**GIVEN DATA:**
----------

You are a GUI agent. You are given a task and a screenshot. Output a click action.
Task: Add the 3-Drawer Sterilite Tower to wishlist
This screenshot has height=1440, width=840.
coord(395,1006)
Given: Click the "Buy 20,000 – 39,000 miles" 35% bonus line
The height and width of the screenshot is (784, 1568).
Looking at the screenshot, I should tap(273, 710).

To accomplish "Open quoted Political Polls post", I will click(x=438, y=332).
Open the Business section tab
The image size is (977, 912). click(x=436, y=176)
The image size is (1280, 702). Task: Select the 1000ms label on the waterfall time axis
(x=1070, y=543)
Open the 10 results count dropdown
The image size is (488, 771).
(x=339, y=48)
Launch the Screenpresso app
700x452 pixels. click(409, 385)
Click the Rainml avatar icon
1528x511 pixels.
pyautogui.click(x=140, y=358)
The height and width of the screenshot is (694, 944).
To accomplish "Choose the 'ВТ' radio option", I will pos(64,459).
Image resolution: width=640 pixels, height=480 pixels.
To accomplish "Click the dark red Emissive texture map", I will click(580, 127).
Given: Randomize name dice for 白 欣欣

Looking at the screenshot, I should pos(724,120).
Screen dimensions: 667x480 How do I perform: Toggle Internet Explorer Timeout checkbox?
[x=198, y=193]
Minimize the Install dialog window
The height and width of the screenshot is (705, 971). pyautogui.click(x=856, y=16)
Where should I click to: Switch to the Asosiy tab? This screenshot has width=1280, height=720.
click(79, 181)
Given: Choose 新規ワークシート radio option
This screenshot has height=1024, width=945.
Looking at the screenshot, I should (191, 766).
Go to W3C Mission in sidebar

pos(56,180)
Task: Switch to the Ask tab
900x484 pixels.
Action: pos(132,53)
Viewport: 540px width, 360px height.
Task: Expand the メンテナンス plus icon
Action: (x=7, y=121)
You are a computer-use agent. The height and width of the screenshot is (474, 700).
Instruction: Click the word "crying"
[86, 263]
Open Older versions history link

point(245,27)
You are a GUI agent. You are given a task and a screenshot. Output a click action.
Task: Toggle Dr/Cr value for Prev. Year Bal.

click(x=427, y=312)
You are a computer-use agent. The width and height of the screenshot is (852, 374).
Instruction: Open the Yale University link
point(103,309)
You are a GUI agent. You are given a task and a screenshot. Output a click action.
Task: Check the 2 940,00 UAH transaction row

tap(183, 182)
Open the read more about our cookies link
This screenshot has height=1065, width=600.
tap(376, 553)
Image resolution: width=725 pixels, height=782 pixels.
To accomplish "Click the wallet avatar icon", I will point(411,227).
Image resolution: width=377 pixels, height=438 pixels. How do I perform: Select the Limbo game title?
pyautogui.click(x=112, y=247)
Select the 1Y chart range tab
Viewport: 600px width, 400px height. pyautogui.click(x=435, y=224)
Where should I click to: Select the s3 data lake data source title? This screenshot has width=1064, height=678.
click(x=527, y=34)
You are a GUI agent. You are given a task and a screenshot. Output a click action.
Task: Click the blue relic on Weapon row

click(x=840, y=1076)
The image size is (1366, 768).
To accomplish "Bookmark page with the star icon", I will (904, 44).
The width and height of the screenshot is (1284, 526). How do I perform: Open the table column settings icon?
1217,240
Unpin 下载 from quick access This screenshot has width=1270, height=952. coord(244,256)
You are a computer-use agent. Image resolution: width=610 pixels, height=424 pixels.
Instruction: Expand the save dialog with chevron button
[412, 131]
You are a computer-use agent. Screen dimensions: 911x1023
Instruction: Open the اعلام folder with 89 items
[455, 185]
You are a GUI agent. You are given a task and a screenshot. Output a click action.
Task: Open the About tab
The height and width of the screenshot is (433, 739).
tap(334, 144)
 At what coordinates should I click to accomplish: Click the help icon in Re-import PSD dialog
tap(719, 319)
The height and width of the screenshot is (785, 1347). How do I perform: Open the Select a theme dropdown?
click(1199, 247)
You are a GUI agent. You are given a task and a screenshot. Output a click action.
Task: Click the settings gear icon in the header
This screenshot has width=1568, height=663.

----------

**WHAT THE EXERCISE ASKS:**
Find every line of the data that includes the string "option". Copy each of those lines.

**SOLUTION TO THIS EXERCISE:**
To accomplish "Choose the 'ВТ' radio option", I will pos(64,459).
Given: Choose 新規ワークシート radio option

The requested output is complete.